Warum Autos wieder in die Fußgängerzonen dürfen

Ludwigshafen will zwei Fußgängerzonen wieder öffnen. Im Rathaus spricht dabei allerdings lediglich von einer "Überlegung" und "möglicher Alternative".

23.05.2022 UPDATE: 24.05.2022 06:00 Uhr 2 Minuten, 19 Sekunden
In Verlängerung der Prinzregentenstraße verläuft die Bismarckstraße in Ludwigshafen südlich des Rathauscenters, das abgerissen wird. Als Einkaufsmeile hat die Bismarckstraße nicht mehr die Bedeutung von früher. Fotos: Lenhardt

Von Carsten Blaue

Ludwigshafen. Während sich Mannheim zurzeit an der autofreien Innenstadt versucht, will Ludwigshafen den Verkehr offenbar wieder in seine Fußgängerzonen holen. "Verkehrsberuhigt" zwar, aber immerhin. Dabei geht es um die Bismarckstraße und die Prinzregentenstraße, wie die Verwaltung auf RNZ-Anfrage bestätigt. Die Kritik vom Naturschutzbund BUND und vom Kreisverband des Verkehrsclubs Deutschland (VCD) ließ nicht lange auf sich warten.

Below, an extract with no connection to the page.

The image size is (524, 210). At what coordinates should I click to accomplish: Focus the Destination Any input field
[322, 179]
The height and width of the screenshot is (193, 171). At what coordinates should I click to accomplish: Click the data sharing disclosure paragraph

Die Verwaltung nennt ihre Idee lediglich "Überlegungen" und "mögliche Alternativen" im Rahmen der auf Jahre angelegten städtebaulichen Entwicklung und des geplanten Parkraumkonzepts für die City. Das alles sei nötig vor dem Hintergrund der enormen städtebaulichen Veränderungen wie dem Abriss des Rathauscenters, dem Rückbau der Hochstraße Nord und dem Ersatz für die Hochstraße Süd. Da müsse man erörtern, wie sich das auf die Situation der Menschen in der City auswirkt. Gerade auch in Sachen Verkehr und Wohnqualität sowie angesichts der Bedürfnisse für Handel und Gewerbe.

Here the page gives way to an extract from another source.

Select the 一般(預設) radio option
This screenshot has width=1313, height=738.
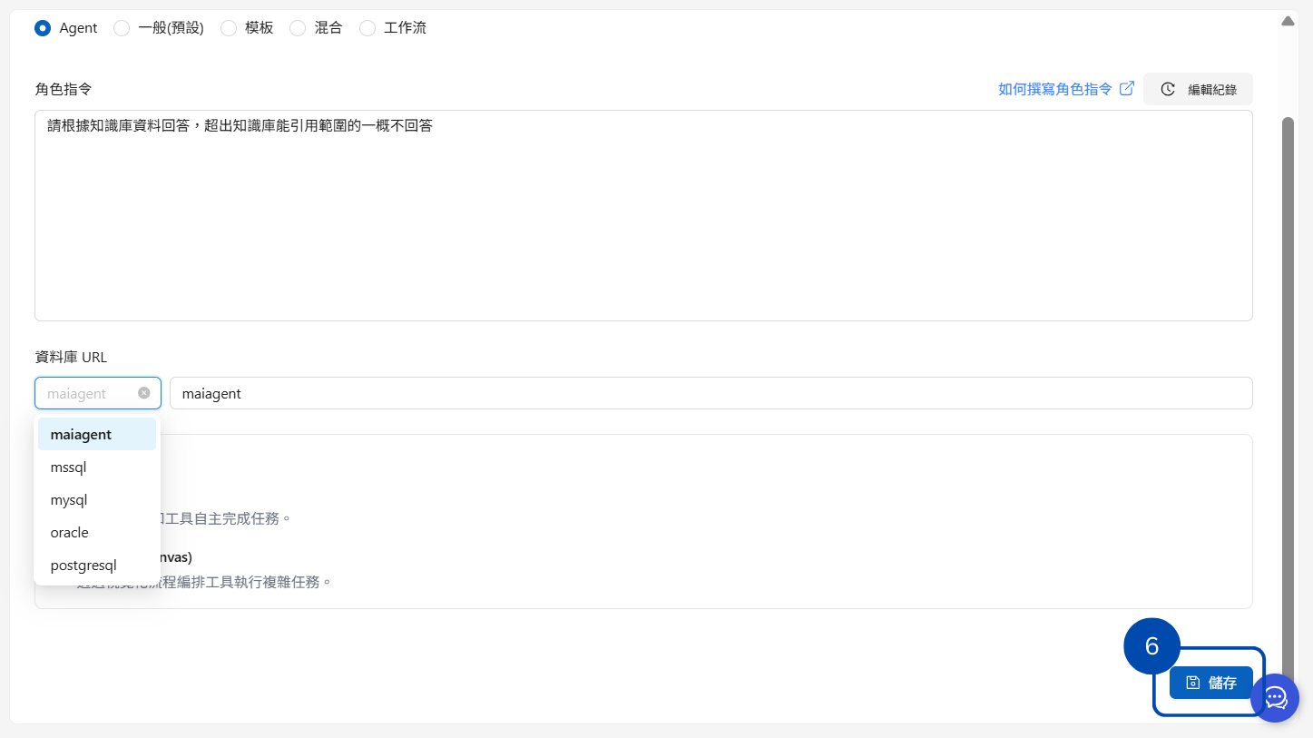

In der Prinzregentenstraße gibt es 70 Haushalte von Anliegern. Diese dürfen hier heute schon fahren und parken.

Die Stadtverwaltung wehrt sich gegen den Vorwurf, sie habe zum Beispiel die politischen Gremien vor vollendete Tatsachen gestellt. Das von der Stadtspitze um Oberbürgermeisterin Jutta Steinruck (SPD) gebilligte Maßnahmenpaket, das die Bereiche Stadtplanung, Straßenverkehr und Tiefbau erarbeitet haben, sei eine Basis für die gemeinsame Diskussion, ein Vorschlag, hieß es. Alles sei offen.

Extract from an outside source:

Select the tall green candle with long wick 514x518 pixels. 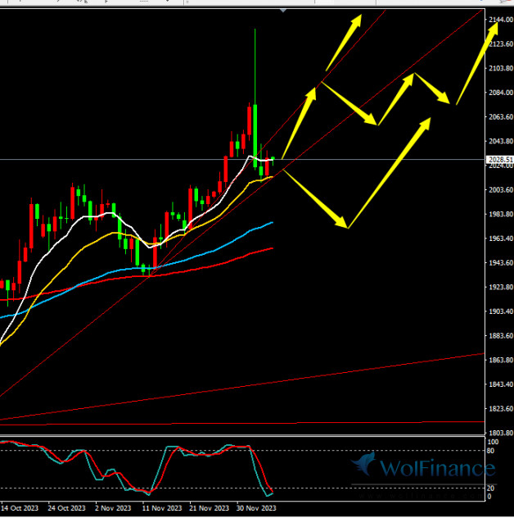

Doch dafür scheint das Rathaus zu sehr daran interessiert zu sein, seinen Vorstoß gut zu erklären. Gerade die Bismarckstraße sei demnach nicht mehr so sehr die typische Einkaufsmeile. Beide Fußgängerbereiche seien aber Wohnstraßen mit Anwohnerverkehr. Und für sie Parkplätze quasi vor der Haustür zu schaffen, bedeute eine Steigerung der Lebensqualität. Vor allem dann, wenn Langzeitparker durch deutliche Anstiege der Parkgebühren abgeschreckt werden sollen und nur Kurzparker ihr Auto abstellen dürfen, um schnell etwas zu besorgen. Verkehrsberuhigung hieße zudem, Fahrradverkehr zuzulassen, der ja ansonsten in Fußgängerzonen verboten ist. Anwohner müssten die Bismarckstraße unabhängig von der Tageszeit nutzen können.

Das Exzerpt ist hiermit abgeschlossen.